EXTRACTED RECORDS:
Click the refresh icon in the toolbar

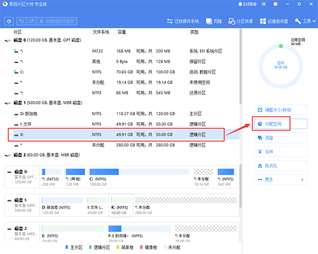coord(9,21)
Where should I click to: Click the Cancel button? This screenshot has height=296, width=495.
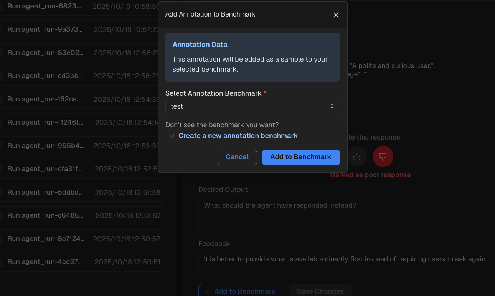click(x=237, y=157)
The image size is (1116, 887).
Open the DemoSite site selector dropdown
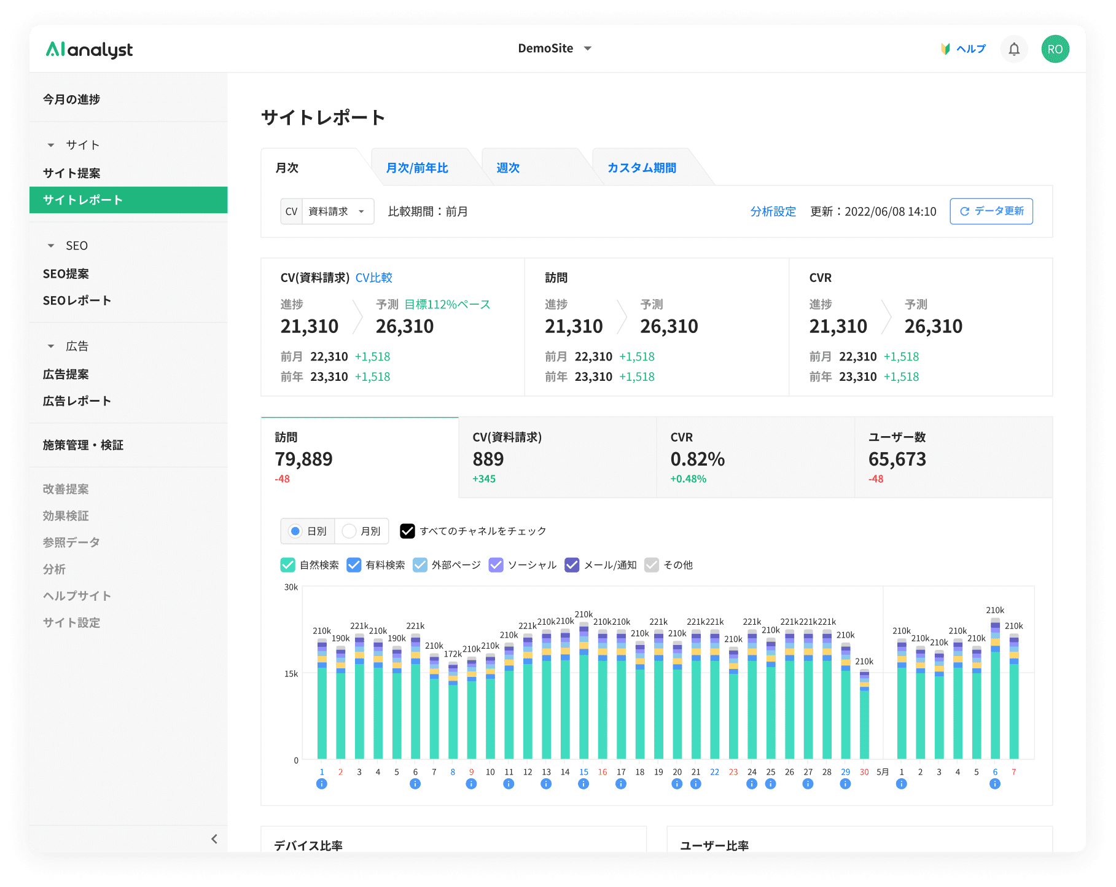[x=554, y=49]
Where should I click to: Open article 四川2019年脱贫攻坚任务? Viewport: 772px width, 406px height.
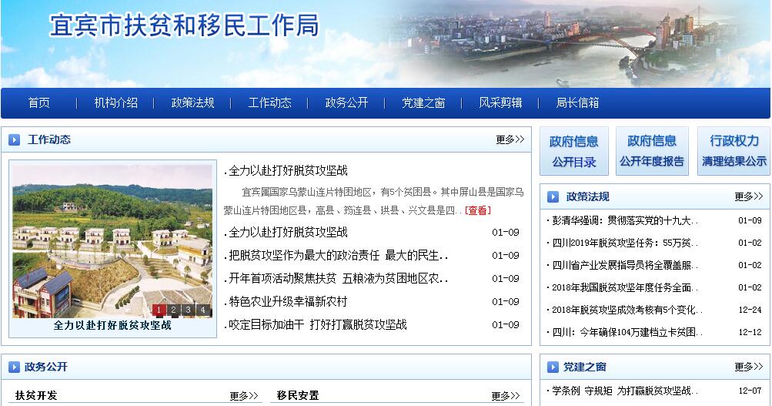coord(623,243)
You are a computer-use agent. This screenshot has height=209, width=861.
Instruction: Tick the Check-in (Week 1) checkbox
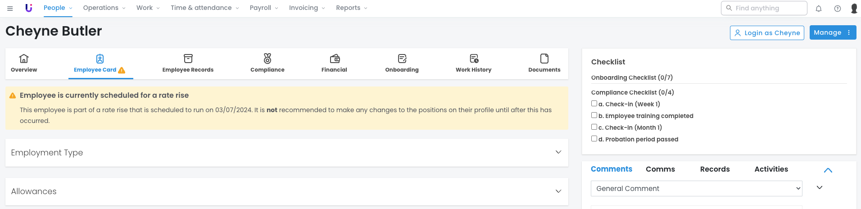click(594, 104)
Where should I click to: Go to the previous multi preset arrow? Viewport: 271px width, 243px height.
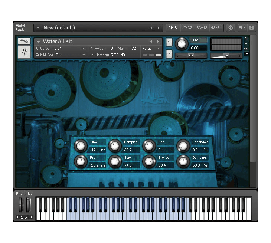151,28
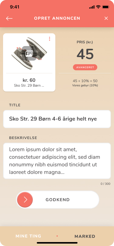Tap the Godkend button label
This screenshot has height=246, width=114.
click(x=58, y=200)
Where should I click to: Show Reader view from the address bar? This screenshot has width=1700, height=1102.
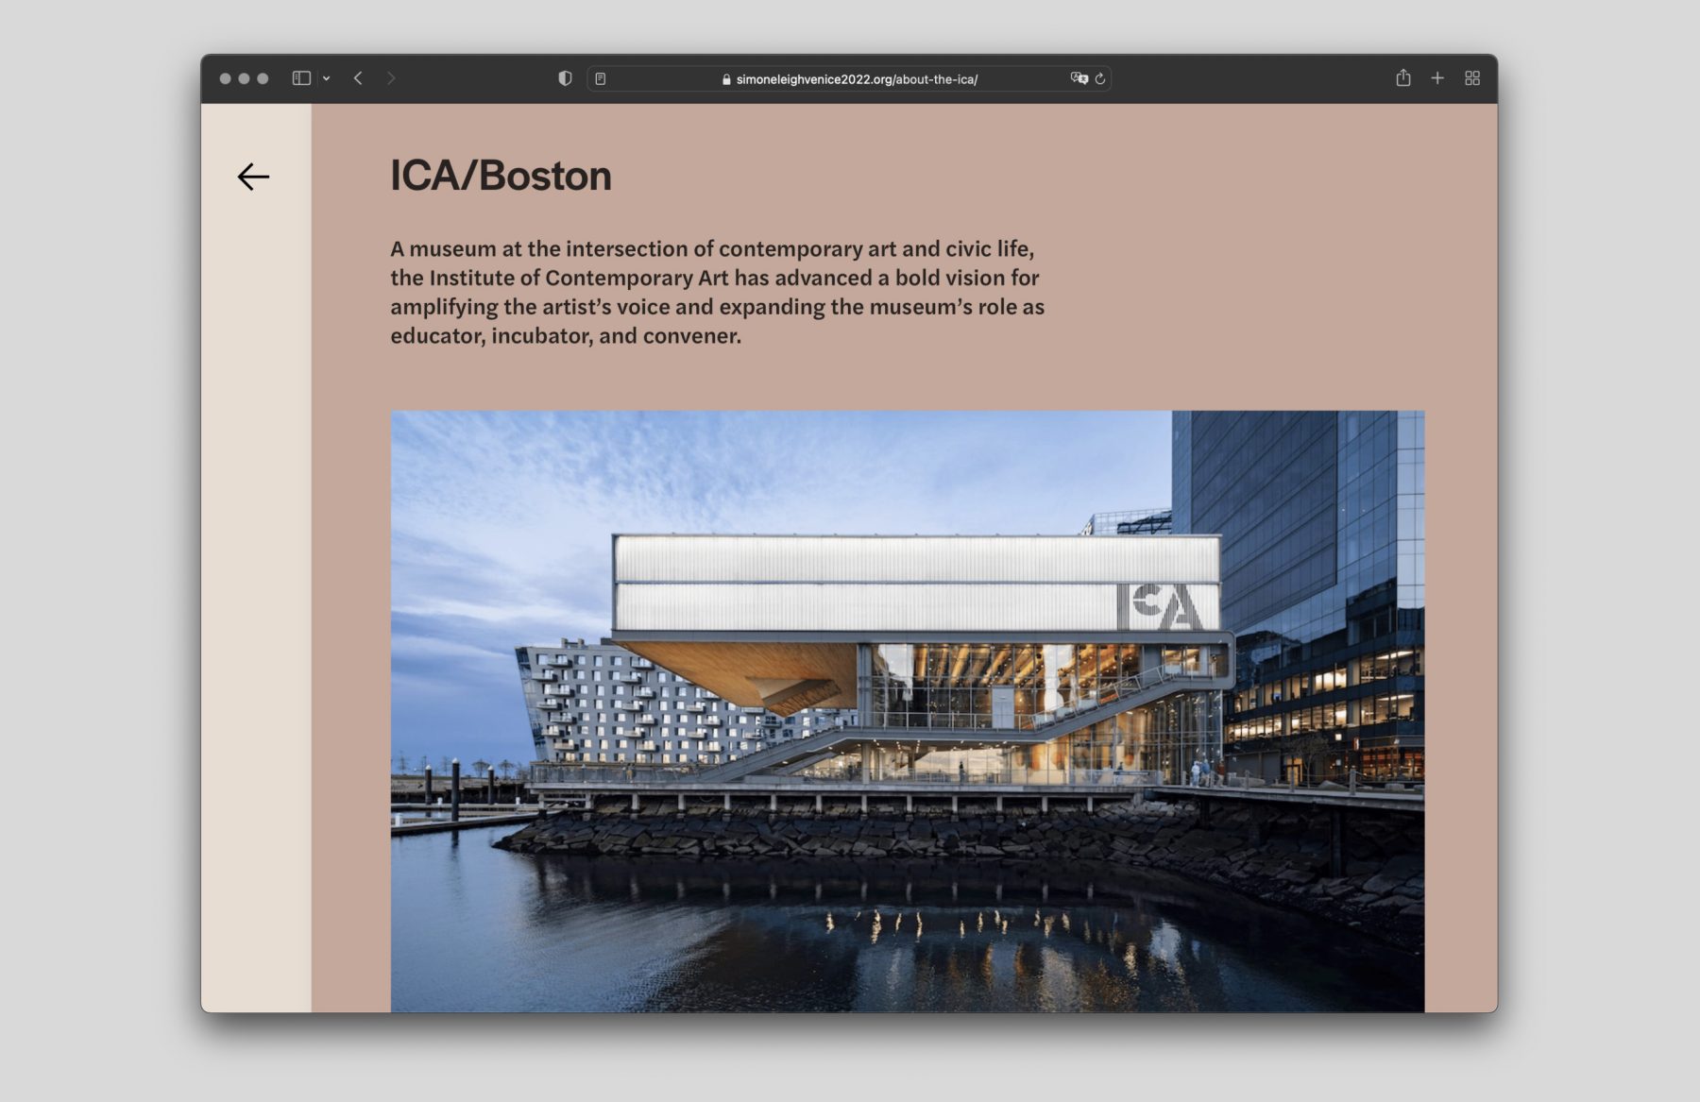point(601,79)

==

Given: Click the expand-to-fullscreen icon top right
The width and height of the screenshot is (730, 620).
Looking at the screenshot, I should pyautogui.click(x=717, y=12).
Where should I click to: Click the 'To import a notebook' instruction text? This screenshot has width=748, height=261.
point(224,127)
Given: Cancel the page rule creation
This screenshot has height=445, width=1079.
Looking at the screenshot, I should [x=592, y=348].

EXERCISE: Where a line of the records contains the word "Given", copy that line.

EXERCISE OUTPUT:
Given: Click the expand-to-fullscreen icon top right
Given: Cancel the page rule creation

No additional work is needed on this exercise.